Blog Prix du Pèlerinage de Vimy – 6 avril 2019

Ce matin, nos récipiendaires #PPV2019 ont visité le Mons Memorial Museum où ils ont reçu une visite du conservateur du musée, M. Rousman. Ils ont ensuite visité le cimetière St-Symphorien où est enterré George Lawrence Price, le dernier soldat canadien tué au cours de la Première Guerre mondiale. L’après-midi, les élèves se sont rendus en France et ont visité le Mémorial canadien du bois de Bourlon et le Memorial sud-africain de Delville Wood. Lisez les publications des étudiants aujourd’hui. (À noter: les participants blogueront dans leur langue de préférence.)

 

Le moment qui m’a le plus marquée aujourd’hui est la visite du cimetière de Delsaux Farm, où Keneisha a présenté Private Vincent Carvery au groupe devant sa tombe. Ce soldat noir a vaillamment combattu pour l’armée canadienne durant la Première Guerre mondiale. Devant sa pierre tombale, Keneisha a lu sa biographie, puis lui a récité un poème qu’elle avait composé. Le contexte social durant lequel Private Carvery s’est engagé était horrible et sa volonté de servir un pays qui, pourtant, le rejetait m’ont tous deux touchée. Quel bel hommage lui a-t-elle fait! Voici une des strophes qui m’ont touchée le plus.

« Private Vincent Carvery
Planted down
When they pulled you up
Stood tall
When they cut you short
So damn Black
When they told you it’s a White man’s war »
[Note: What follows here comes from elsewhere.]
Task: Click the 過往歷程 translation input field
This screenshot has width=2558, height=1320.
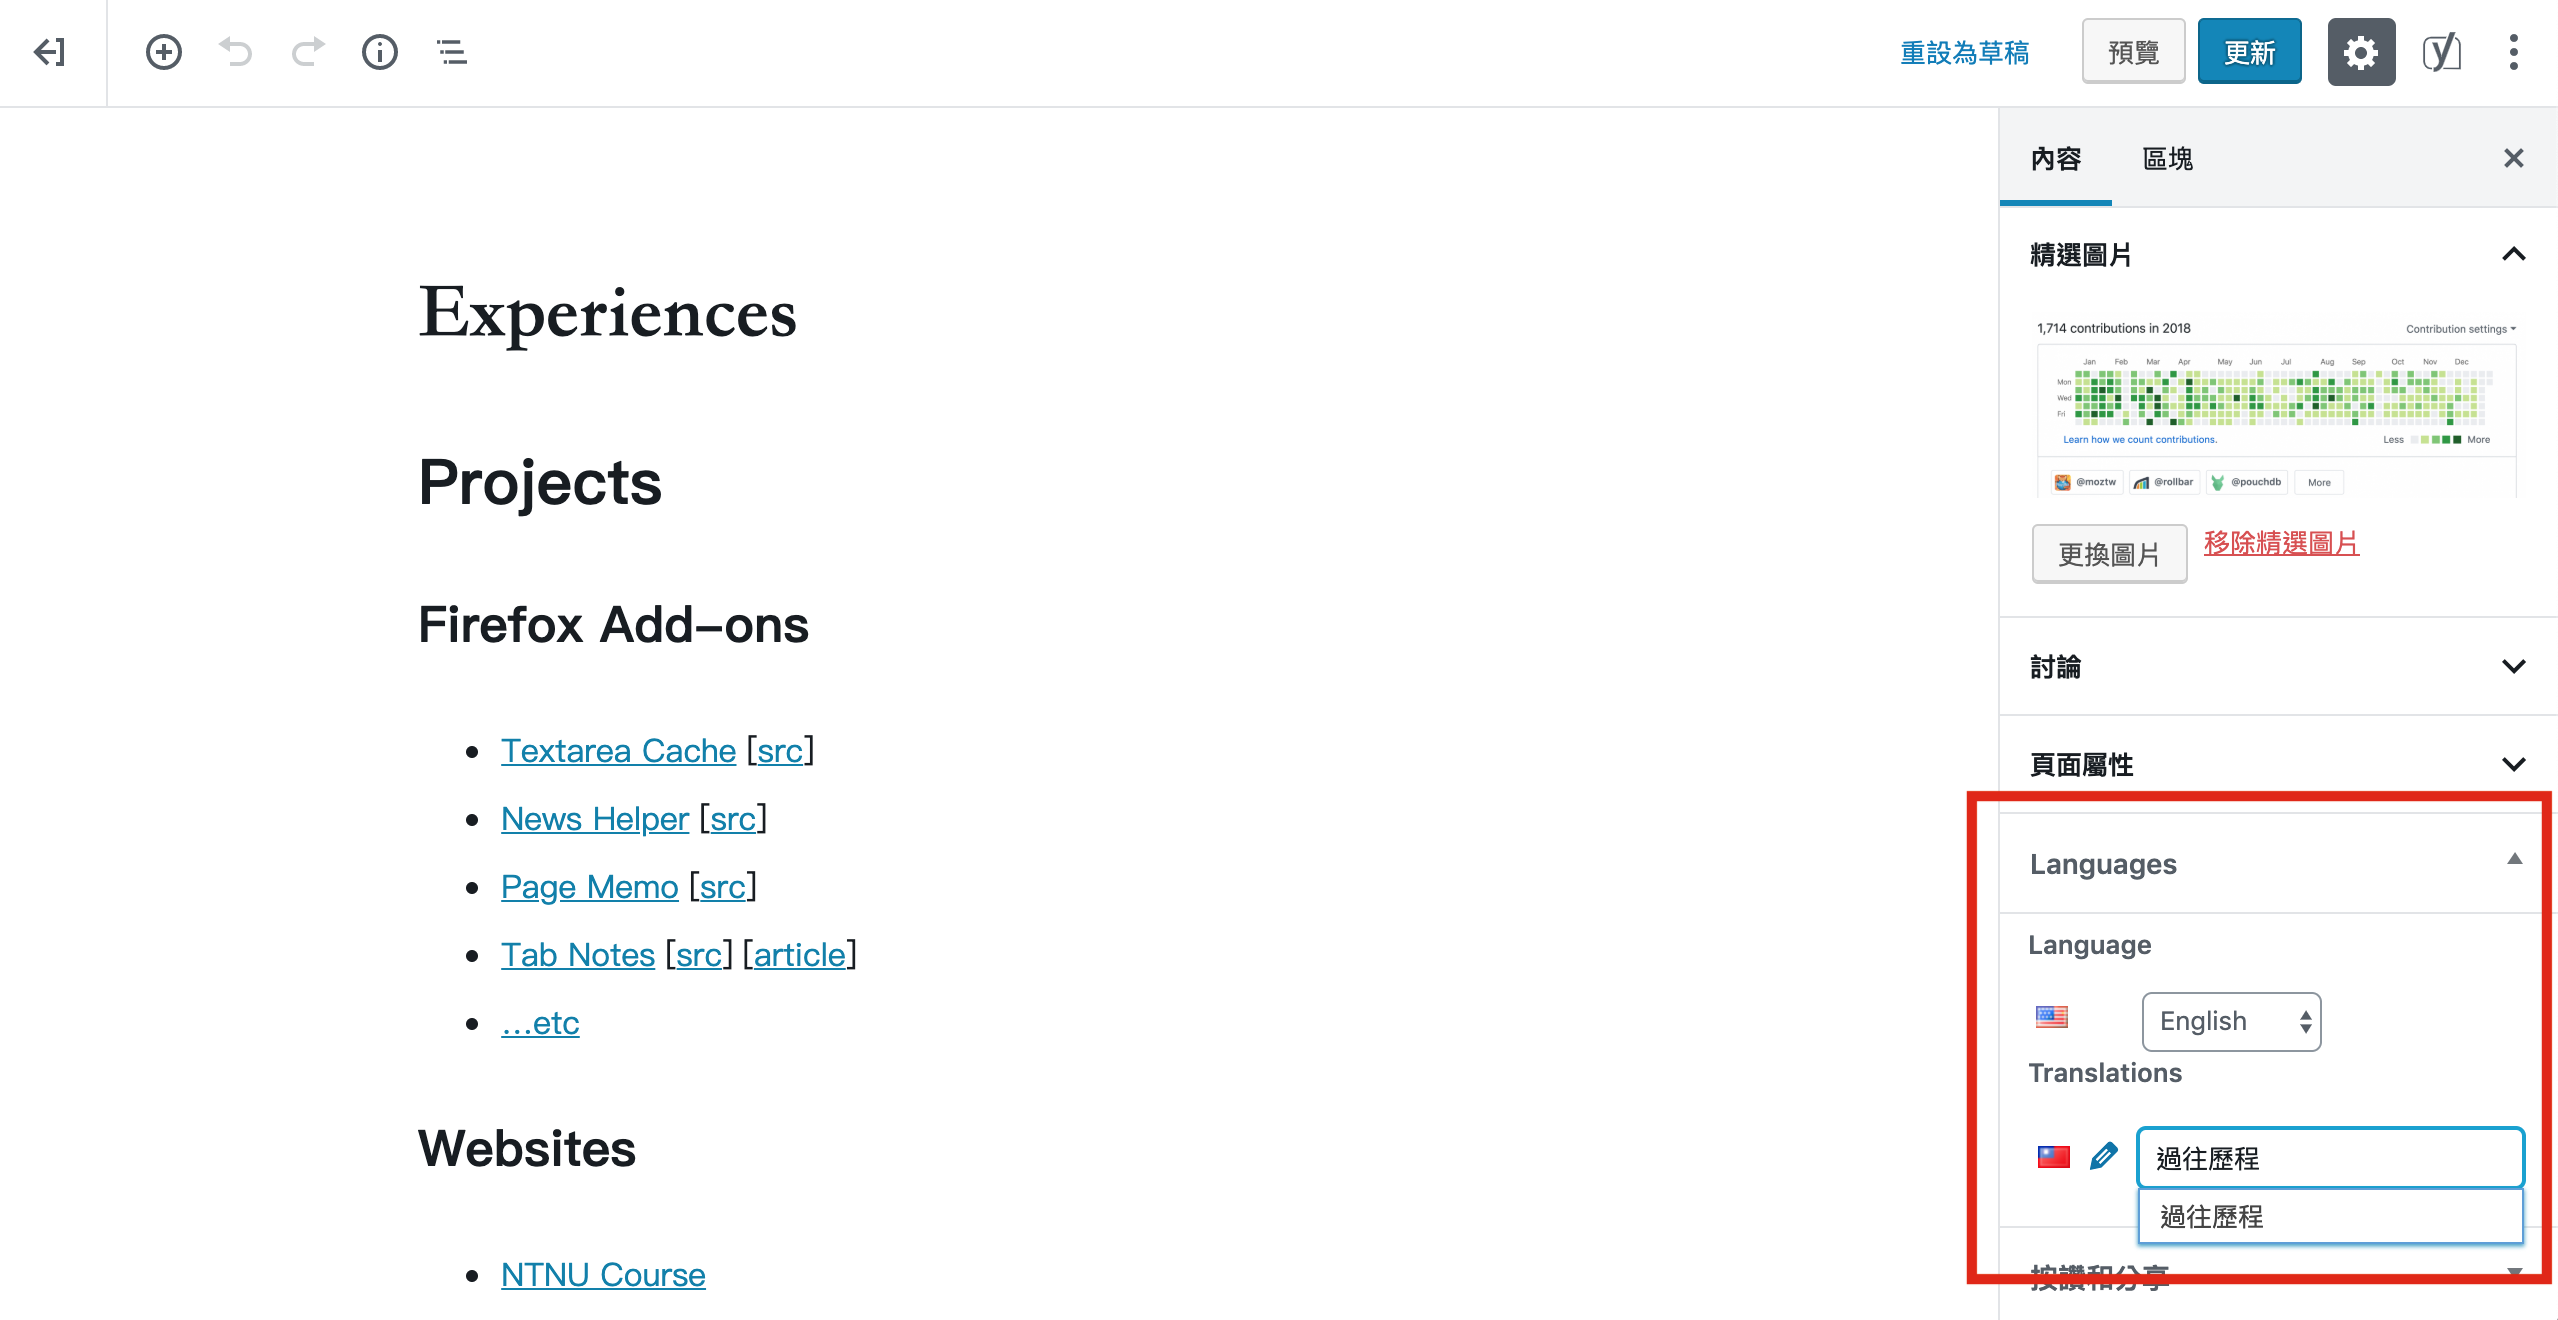Action: tap(2330, 1158)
Depuis le début du programme, j’ai été impressionnée par la connexion que tous ont créée avec les soldats qu’ils honorent. Je crois que ce qui a rendu la présentation de Keneisha si spéciale, c’est la proximité qu’elle semblait avoir avec Private Carvery. Il m’a semblé inconcevable qu’un soldat noir puisse se voir refuser d’entrer dans l’armée seulement à cause de sa couleur de peau. J’ai alors compris que la guerre à l’époque n’était pas seulement entre les tranchées sur les champs de bataille d’Europe, mais aussi entre les membres d’une même nation. Cela rendait certainement les atrocités de la Grande Guerre encore plus intenses pour certains groupes de personnes, faisant face à la fois aux bombes et à la discrimination de leurs pairs.

Rosalie Gendron, Lévis QC

 

The land and geography of the Ypres Salient had the most impact on me. Although the Second Battle of Ypres and the Battle of Passchendaele took place two years apart, they were fought on nearly the same land. The Ypres Salient was a small area of land controlled by the Allies surrounded on three sides by the Germans lines. The German occupation of the hills gave them a strategic advantage: they were able to see any Allied advance and could shoot into their reserve lines.

When you walk on the Ypres Salient, you must remember that this land was fought on for four years. During these four years, there was a Christmas Truce, the use of chlorine gas for the first time, the Allied bombing of Hill 60 and the Caterpillar and the suffering in the mud at the Battle of Passchendaele. Over the years, the Ypres Salient has slowly recovered from the war. Now, it is rich farmland with few scars of battle. This land that we were walking on was once a desolate, mud covered wasteland of fighting. Every step I took, I knew that I might have been standing where a soldier once took his last breath. I was walking upright without fear, something that would have been impossible during the First World War.

Katie Clyburne, Halifax NS

 

Standing in the St Symphorien Cemetery, I felt a presence that wasn’t like any other cemeteries we previously visited. A happy medium- both sides of the war lay peacefully in close proximity to one another. Standing in one row of headstones, I saw one commonwealth soldier who is believed to be the first to die in the First World War on one side of me and one of the last commonwealth soldiers killed on the other. In another section, I stood only a few feet away from both German and commonwealth soldiers. Both laid next to one another, not divided but rather united. As we walked around in complete silence, there was a calmness that was present. My surroundings were beautiful. The twisted paths gave an additional level of uniqueness. The silence made everything seem peaceful as I could hear the birds chirping and the wind was lightly blowing as if to make sure I didn’t overheat. It’s hard to imagine that over one hundred years ago, these two groups were fighting one another and now, they lay in peace next to eachother. As I sat in the cemetery completely quiet, I knew I would never find anything else like this.